Dorothy Reynolds and Julian Slade's 1954 musical (music by Slade, book and lyrics by both) is the living essence of light-weight, light-spirited, lightly entertaining tissue-paper theatre. 

It promises nothing more than a couple of hours' diversion and generally delivers, even in such an uneven hit-and-miss production as this. 

A young couple just down from university, too simple and innocent to realize they're in love, become temporary custodians of a magical piano, whose music forces all hearers into uncontrollable but joyous dancing. 

This leads the boy and girl, with the illogical logic of musicals, to encounters with stuffy parents, disapproving police, a Harpo-like mute, the Ministry Of Fun, an Egyptian-themed night club and a flying saucer (Don't ask). 

Young director Bryan Hodgson has assembled an attractive cast drawn largely from his fellow recent graduates of the Guildford School of Acting, and their youth, freshness, and high spirits are among the production's major assets.

Lowri Hamer and Laurie Denman make an attractive and likeable central couple, and the rest of the cast, most doubling and tripling roles as Everyone Else, are all fun to watch. 

Choreographer Joanne McShane has staged several inventive and witty dance sequences, especially those in which various passers-by find themselves moving in different styles that somehow jigsaw together beautifully. 

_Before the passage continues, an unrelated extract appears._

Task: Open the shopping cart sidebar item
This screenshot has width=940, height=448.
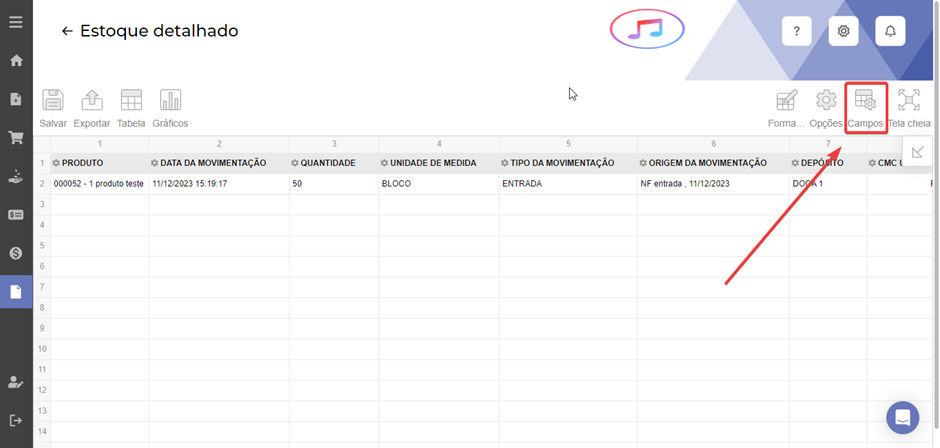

But (and you knew that was coming) director Hodgson and musical director Elliot Styche have encouraged or allowed their cast to sing too loudly for the echoing space they're in. 

Particularly in chorus numbers like The Things That Are Done By A Don, Reynolds and Slade's frequently witty lyrics are too often lost in a muddy cacophony.  Even Lowri Hamer is inclined to oversing her simple melodies, her vocal trills getting in the way of the words. 

The songs are never less than serviceable although, in keeping with the determined triviality of the show, you are not likely to remember any of them long after leaving the theatre. 

The recurring Oh Look At Me, I'm Dancing is bouncy, The Things That Are Done By A Don would be a delightful opening number if we could hear the words, and near the end there is a surprisingly touching song for the central couple's respective mothers, We Don't Understand Our Children. 

The almost randomly episodic structure of the plot allowed Reynolds and Slade to make frequent digressions into easy social satire – a vain woman in a beauty parlour, a policeman who considers himself a dance historian, some secrecy-obsessed spies, a dress parade at a snooty couturier's, and the like – and all of them fall flat here. 

(I grant that they are not particularly sharp or clever bits of satire, but I have seen them work in other productions.) 

Only the night club sequence really works on its own, thanks to some droll mugging by the dancers and a point-scoring take-off on a diva singer by Maeve Byrne. 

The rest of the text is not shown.